*** Supplied records Section Begins ***

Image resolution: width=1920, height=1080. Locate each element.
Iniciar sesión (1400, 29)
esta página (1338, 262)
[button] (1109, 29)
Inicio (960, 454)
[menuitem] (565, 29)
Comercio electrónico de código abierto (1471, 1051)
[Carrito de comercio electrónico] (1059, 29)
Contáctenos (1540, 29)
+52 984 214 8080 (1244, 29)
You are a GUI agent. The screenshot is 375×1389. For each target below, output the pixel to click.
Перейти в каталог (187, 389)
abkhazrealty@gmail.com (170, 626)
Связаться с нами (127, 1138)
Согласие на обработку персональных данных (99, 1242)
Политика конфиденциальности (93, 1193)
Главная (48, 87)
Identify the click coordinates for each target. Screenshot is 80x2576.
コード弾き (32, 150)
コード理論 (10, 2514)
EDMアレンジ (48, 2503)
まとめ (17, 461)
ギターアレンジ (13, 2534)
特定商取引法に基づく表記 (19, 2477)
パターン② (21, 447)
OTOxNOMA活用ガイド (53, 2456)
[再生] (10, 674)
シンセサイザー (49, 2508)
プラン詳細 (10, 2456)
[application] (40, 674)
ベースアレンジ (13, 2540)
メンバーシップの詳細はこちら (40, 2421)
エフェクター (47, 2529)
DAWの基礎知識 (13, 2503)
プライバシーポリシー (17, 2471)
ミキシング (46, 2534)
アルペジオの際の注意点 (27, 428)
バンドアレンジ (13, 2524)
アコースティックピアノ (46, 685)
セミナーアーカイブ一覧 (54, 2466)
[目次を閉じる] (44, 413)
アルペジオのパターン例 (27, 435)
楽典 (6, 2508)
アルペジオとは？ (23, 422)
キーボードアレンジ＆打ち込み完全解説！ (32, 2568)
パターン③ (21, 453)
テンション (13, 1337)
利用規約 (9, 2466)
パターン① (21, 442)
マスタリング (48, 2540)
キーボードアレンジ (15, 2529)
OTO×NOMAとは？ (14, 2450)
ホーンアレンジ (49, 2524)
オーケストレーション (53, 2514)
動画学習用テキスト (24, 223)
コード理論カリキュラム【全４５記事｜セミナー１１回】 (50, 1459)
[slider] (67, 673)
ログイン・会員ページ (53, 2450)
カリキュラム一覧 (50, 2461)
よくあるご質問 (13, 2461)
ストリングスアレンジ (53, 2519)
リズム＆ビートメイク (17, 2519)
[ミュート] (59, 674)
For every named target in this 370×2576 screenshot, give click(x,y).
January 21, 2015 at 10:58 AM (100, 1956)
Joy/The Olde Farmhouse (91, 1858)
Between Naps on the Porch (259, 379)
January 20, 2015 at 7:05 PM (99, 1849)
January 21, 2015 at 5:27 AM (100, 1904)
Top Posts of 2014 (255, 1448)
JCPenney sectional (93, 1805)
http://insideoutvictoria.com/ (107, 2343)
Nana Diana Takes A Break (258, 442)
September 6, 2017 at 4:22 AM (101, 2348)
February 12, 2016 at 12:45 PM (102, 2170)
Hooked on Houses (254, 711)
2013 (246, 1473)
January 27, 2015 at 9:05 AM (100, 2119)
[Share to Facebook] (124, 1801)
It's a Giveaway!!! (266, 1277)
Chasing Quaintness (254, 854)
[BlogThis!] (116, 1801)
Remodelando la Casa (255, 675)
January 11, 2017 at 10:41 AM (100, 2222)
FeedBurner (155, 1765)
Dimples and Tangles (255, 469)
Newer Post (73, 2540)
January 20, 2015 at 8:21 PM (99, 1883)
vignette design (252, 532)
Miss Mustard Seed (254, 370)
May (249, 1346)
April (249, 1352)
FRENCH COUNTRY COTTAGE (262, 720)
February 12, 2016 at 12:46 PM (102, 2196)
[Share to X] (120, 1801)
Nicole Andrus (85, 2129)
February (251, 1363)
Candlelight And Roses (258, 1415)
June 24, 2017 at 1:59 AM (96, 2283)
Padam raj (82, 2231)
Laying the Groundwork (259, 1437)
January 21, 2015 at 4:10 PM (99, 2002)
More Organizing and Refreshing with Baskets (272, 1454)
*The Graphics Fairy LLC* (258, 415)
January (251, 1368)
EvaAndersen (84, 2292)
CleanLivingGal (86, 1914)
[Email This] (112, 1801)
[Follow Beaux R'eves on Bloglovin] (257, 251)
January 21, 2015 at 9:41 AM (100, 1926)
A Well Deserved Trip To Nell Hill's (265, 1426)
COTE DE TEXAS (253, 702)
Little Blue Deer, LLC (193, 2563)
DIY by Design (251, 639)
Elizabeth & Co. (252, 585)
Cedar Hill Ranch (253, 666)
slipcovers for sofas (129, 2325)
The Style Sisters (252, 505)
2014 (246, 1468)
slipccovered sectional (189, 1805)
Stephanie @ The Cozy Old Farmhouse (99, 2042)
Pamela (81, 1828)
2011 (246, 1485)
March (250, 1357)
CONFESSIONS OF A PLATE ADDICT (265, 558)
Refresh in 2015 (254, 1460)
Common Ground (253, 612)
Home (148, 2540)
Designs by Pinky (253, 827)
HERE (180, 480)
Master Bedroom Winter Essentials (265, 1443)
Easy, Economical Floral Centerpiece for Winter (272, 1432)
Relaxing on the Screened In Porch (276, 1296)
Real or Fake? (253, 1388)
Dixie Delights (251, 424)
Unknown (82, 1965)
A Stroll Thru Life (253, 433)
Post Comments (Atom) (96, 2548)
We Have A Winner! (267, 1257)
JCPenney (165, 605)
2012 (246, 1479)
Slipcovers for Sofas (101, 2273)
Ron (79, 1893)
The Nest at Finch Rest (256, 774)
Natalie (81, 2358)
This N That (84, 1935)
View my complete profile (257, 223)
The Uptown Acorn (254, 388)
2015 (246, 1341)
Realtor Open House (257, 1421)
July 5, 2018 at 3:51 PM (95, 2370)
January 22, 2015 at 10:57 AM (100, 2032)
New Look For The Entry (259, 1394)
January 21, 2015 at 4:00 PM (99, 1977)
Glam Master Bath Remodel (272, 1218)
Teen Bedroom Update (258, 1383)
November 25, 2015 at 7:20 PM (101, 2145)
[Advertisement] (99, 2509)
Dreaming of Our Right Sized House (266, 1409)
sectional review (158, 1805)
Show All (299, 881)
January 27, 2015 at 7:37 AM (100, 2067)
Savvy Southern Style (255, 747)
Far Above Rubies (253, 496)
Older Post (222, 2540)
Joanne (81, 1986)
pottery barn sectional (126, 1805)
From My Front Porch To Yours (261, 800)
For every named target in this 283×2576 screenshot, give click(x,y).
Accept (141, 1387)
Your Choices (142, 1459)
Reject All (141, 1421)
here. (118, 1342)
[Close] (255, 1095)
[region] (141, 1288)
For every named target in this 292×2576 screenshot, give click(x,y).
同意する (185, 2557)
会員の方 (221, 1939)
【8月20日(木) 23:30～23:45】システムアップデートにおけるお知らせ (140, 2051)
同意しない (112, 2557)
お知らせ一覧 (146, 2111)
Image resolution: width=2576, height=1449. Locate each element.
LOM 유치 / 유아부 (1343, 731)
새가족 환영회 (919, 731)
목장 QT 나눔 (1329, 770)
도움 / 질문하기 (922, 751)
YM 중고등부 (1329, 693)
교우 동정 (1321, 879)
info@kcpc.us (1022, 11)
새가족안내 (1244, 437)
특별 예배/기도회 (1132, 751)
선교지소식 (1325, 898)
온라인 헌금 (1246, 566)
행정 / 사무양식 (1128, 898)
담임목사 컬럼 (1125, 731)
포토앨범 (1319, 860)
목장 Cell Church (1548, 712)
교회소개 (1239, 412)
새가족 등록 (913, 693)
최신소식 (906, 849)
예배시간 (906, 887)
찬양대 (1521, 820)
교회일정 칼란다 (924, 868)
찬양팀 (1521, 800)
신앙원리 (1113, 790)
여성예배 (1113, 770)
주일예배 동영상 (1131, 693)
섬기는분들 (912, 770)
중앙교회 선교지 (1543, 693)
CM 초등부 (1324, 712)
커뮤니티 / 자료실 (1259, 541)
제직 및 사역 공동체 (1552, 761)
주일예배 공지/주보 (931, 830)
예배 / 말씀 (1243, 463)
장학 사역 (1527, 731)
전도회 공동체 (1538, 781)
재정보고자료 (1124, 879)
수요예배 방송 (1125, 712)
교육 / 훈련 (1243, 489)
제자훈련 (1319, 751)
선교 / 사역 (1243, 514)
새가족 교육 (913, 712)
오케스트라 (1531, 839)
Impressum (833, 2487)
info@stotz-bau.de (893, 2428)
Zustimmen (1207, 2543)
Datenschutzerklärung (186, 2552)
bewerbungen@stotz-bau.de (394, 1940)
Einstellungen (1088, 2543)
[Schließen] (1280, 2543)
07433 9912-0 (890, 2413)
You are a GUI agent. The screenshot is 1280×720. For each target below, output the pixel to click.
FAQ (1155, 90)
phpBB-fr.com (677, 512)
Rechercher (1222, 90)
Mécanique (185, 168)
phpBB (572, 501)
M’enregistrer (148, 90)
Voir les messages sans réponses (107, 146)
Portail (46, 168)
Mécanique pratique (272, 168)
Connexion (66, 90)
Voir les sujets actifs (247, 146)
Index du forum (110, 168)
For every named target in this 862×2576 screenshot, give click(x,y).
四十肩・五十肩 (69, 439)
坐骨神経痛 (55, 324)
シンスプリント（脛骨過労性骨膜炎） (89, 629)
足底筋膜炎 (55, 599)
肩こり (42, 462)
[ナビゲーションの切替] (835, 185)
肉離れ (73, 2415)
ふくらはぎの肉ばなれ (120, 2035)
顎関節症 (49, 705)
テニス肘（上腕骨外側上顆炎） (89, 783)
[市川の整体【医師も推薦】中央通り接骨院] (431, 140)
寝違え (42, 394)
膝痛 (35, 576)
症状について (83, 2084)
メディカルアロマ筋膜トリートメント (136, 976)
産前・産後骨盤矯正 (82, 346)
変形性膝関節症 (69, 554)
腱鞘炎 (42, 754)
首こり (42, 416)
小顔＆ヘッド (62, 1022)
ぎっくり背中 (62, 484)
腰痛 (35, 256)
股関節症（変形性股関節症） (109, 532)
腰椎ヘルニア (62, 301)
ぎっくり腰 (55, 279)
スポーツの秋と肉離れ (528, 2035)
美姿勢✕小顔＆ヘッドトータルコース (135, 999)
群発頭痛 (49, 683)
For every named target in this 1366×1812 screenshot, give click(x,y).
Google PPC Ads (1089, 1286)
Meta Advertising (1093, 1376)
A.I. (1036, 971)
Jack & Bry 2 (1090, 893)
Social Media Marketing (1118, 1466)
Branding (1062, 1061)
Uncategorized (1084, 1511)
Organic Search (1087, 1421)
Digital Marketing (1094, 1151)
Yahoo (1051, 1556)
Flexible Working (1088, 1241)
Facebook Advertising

*** Supplied records Section Ends ***

Exactly as written, repeat each line from the beginning of the data above to the line containing "January 21, 2015 at 5:27 AM (100, 1904)", inclusive.

Image resolution: width=1920, height=1080. Locate each element.
Iniciar sesión (1400, 29)
esta página (1338, 262)
[button] (1109, 29)
Inicio (960, 454)
[menuitem] (565, 29)
Comercio electrónico de código abierto (1471, 1051)
[Carrito de comercio electrónico] (1059, 29)
Contáctenos (1540, 29)
+52 984 214 8080 (1244, 29)
You are a GUI agent. The screenshot is 375×1389. For each target below, output the pixel to click.
Перейти в каталог (187, 389)
abkhazrealty@gmail.com (170, 626)
Связаться с нами (127, 1138)
Согласие на обработку персональных данных (99, 1242)
Политика конфиденциальности (93, 1193)
Главная (48, 87)
Identify the click coordinates for each target. Screenshot is 80x2576.
コード弾き (32, 150)
コード理論 (10, 2514)
EDMアレンジ (48, 2503)
まとめ (17, 461)
ギターアレンジ (13, 2534)
特定商取引法に基づく表記 (19, 2477)
パターン② (21, 447)
OTOxNOMA活用ガイド (53, 2456)
[再生] (10, 674)
シンセサイザー (49, 2508)
プラン詳細 (10, 2456)
[application] (40, 674)
ベースアレンジ (13, 2540)
メンバーシップの詳細はこちら (40, 2421)
エフェクター (47, 2529)
DAWの基礎知識 (13, 2503)
プライバシーポリシー (17, 2471)
ミキシング (46, 2534)
アルペジオの際の注意点 (27, 428)
バンドアレンジ (13, 2524)
アコースティックピアノ (46, 685)
セミナーアーカイブ一覧 (54, 2466)
[目次を閉じる] (44, 413)
アルペジオのパターン例 (27, 435)
楽典 (6, 2508)
アルペジオとは？ (23, 422)
キーボードアレンジ＆打ち込み完全解説！ (32, 2568)
パターン③ (21, 453)
テンション (13, 1337)
利用規約 (9, 2466)
パターン① (21, 442)
マスタリング (48, 2540)
キーボードアレンジ (15, 2529)
OTO×NOMAとは？ (14, 2450)
ホーンアレンジ (49, 2524)
オーケストレーション (53, 2514)
動画学習用テキスト (24, 223)
コード理論カリキュラム【全４５記事｜セミナー１１回】 (50, 1459)
[slider] (67, 673)
ログイン・会員ページ (53, 2450)
カリキュラム一覧 (50, 2461)
よくあるご質問 (13, 2461)
ストリングスアレンジ (53, 2519)
リズム＆ビートメイク (17, 2519)
[ミュート] (59, 674)
For every named target in this 370×2576 screenshot, give click(x,y).
January 21, 2015 at 10:58 AM (100, 1956)
Joy/The Olde Farmhouse (91, 1858)
Between Naps on the Porch (259, 379)
January 20, 2015 at 7:05 PM (99, 1849)
January 21, 2015 at 5:27 AM (100, 1904)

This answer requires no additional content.